— Task item —
Go through the entries below and report how many lines contain the string "search". Nothing but the number is wanted.

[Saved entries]
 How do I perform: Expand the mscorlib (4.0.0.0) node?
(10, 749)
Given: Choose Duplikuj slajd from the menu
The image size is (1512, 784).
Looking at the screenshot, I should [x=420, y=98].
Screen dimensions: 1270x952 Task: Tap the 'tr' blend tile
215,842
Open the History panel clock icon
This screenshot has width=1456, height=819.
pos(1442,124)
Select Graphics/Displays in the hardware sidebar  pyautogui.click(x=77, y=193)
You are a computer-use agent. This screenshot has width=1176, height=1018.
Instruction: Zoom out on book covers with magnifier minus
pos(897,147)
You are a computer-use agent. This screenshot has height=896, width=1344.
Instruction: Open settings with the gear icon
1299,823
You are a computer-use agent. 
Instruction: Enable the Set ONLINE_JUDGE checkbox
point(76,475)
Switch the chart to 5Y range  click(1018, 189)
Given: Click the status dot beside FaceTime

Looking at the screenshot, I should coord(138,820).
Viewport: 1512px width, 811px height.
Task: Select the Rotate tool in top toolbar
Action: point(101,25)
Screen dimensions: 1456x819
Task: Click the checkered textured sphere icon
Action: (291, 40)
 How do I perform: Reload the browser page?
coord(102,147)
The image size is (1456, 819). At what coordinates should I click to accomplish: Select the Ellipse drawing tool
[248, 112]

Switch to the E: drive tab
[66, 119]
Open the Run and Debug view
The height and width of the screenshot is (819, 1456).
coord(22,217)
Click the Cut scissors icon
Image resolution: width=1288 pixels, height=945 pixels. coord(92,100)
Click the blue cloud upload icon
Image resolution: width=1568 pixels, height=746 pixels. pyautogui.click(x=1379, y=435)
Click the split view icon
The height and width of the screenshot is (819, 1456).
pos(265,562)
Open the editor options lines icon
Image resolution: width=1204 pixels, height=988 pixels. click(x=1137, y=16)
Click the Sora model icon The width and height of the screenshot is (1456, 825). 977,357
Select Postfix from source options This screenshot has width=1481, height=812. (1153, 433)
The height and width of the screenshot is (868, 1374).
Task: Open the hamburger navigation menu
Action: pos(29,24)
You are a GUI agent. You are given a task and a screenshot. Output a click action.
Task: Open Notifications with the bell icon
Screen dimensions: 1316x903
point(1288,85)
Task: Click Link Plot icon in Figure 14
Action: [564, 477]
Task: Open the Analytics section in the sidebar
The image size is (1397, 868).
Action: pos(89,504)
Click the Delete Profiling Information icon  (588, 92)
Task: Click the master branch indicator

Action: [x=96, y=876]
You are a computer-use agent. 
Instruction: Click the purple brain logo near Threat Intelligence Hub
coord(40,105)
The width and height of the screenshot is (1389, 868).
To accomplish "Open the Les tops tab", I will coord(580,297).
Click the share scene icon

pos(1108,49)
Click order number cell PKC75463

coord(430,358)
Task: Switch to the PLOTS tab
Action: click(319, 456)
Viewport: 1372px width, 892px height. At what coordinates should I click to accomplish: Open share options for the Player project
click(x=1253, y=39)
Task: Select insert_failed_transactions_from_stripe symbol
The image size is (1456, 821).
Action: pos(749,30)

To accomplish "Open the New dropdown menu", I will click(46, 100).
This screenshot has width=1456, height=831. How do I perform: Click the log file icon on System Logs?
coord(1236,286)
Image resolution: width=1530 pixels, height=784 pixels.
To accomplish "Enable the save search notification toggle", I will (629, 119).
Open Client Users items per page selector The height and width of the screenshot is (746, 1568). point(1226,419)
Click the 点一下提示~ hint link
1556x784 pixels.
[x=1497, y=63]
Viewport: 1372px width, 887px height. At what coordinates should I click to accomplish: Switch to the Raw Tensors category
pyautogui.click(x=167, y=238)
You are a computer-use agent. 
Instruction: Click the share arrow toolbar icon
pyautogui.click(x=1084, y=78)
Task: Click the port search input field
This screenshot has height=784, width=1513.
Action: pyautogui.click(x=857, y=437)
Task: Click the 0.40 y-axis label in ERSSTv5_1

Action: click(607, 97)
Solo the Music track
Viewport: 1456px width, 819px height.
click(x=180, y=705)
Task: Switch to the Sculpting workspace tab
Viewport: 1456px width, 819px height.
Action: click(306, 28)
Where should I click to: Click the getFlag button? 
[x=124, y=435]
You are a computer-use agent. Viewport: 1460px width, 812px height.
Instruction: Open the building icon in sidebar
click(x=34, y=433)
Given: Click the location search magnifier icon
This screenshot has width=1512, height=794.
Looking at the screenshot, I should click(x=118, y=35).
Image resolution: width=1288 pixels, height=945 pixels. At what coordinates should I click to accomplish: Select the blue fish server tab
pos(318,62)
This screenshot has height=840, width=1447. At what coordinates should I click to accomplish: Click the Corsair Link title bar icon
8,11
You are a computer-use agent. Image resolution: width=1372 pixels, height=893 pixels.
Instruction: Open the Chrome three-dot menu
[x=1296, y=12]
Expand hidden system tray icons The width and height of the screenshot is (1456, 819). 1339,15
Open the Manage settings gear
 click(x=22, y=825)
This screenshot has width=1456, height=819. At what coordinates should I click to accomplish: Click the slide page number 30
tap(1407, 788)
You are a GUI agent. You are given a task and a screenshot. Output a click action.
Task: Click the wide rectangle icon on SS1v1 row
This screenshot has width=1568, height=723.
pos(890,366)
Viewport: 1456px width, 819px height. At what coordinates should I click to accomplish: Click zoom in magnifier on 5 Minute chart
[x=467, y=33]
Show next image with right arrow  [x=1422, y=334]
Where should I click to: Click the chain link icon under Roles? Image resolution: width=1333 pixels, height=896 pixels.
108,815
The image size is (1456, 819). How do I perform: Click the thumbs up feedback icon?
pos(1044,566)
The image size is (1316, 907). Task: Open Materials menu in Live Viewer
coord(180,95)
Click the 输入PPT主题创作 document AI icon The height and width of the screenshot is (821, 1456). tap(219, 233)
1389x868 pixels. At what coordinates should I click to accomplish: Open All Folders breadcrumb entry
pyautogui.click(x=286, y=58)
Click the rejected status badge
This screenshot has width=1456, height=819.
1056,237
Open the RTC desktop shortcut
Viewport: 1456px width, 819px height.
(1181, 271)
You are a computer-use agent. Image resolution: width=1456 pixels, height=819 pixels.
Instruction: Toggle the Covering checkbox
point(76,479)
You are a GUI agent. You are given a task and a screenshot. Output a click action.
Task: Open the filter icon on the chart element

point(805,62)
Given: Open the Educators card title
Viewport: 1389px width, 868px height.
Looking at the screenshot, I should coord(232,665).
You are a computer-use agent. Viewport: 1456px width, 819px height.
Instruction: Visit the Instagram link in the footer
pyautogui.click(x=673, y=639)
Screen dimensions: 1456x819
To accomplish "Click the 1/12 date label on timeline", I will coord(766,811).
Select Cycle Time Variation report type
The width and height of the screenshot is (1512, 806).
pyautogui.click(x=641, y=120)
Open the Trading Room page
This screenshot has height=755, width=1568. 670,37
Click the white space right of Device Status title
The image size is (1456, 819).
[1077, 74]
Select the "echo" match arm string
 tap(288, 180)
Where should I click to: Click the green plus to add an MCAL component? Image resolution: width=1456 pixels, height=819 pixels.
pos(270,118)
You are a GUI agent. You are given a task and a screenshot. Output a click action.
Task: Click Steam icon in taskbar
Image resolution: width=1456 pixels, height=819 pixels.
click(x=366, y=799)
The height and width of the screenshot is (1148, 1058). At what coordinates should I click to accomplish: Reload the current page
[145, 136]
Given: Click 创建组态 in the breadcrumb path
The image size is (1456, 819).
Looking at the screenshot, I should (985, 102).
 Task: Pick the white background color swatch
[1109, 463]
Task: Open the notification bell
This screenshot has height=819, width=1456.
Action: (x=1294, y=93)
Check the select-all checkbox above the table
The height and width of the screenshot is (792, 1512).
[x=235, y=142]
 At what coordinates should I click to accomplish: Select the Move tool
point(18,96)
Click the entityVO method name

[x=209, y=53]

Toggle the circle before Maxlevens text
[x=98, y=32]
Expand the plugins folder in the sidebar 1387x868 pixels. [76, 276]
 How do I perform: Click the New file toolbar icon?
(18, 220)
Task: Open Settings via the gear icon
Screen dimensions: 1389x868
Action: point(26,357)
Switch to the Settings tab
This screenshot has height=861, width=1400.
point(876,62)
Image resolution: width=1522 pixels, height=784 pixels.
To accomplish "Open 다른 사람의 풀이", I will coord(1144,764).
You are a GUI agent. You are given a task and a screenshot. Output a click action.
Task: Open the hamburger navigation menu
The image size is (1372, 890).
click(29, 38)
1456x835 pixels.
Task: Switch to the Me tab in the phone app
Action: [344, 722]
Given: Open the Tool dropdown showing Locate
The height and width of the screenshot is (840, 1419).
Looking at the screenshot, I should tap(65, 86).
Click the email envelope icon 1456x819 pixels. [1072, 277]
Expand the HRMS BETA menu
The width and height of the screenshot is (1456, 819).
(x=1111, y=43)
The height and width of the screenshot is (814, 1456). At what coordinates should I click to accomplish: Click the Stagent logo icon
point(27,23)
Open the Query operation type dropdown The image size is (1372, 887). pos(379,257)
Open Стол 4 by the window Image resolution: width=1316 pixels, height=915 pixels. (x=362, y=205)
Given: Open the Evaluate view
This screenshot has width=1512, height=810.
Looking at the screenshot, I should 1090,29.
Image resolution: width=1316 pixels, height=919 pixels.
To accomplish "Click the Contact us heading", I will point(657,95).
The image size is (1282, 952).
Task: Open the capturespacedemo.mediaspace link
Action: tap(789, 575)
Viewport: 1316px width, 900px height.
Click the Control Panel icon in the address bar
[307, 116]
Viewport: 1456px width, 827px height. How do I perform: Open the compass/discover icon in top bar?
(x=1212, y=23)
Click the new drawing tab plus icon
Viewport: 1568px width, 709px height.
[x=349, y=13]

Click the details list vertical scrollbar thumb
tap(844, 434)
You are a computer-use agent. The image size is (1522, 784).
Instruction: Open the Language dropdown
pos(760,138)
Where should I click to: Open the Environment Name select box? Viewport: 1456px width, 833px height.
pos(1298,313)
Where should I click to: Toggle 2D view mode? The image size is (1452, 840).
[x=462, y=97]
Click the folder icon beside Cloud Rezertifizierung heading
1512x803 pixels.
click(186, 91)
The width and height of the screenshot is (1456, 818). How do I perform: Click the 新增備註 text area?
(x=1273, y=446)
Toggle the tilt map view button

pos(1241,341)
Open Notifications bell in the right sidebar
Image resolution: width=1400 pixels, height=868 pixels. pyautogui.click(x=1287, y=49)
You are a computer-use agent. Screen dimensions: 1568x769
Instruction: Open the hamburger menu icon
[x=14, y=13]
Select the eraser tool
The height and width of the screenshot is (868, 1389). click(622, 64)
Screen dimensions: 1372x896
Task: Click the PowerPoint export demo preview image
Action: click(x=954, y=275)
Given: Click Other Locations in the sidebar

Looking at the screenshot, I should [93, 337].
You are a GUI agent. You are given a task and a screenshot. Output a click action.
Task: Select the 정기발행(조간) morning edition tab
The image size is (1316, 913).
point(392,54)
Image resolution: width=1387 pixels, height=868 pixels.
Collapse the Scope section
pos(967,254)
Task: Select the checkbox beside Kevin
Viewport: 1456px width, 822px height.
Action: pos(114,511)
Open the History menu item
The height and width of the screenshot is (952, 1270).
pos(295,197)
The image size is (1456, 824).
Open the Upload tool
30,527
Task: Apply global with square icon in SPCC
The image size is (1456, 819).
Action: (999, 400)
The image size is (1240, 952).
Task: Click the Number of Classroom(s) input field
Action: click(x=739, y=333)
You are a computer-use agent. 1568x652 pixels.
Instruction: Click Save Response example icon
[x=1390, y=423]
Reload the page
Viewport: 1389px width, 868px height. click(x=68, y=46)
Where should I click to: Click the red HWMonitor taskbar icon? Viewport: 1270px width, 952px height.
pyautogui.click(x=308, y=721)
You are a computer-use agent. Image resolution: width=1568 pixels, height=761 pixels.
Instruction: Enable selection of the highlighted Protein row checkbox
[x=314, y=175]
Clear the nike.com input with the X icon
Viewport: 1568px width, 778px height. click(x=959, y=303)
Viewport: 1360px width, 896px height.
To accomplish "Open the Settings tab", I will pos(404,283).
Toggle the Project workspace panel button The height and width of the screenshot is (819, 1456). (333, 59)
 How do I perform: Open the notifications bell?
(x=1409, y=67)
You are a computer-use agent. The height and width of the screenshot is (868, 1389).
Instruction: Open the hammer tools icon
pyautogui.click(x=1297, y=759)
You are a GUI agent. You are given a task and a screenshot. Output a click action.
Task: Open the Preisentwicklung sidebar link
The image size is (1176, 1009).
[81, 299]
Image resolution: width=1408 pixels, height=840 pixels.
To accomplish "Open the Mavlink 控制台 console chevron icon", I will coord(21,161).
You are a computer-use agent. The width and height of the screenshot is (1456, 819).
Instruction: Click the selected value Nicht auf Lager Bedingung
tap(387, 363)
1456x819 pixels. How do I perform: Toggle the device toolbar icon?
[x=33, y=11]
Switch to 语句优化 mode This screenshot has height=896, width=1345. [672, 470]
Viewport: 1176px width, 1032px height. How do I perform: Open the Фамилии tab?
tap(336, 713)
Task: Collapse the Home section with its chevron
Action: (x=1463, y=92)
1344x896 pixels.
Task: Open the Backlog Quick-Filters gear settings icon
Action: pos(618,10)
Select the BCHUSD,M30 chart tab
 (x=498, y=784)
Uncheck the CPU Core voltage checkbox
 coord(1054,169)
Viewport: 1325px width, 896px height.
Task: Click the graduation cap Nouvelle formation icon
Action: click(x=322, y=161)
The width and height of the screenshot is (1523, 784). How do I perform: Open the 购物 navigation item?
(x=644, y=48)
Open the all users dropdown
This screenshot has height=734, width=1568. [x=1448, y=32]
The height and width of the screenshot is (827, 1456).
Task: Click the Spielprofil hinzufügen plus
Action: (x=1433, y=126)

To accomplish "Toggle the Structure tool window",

— Written solution —
3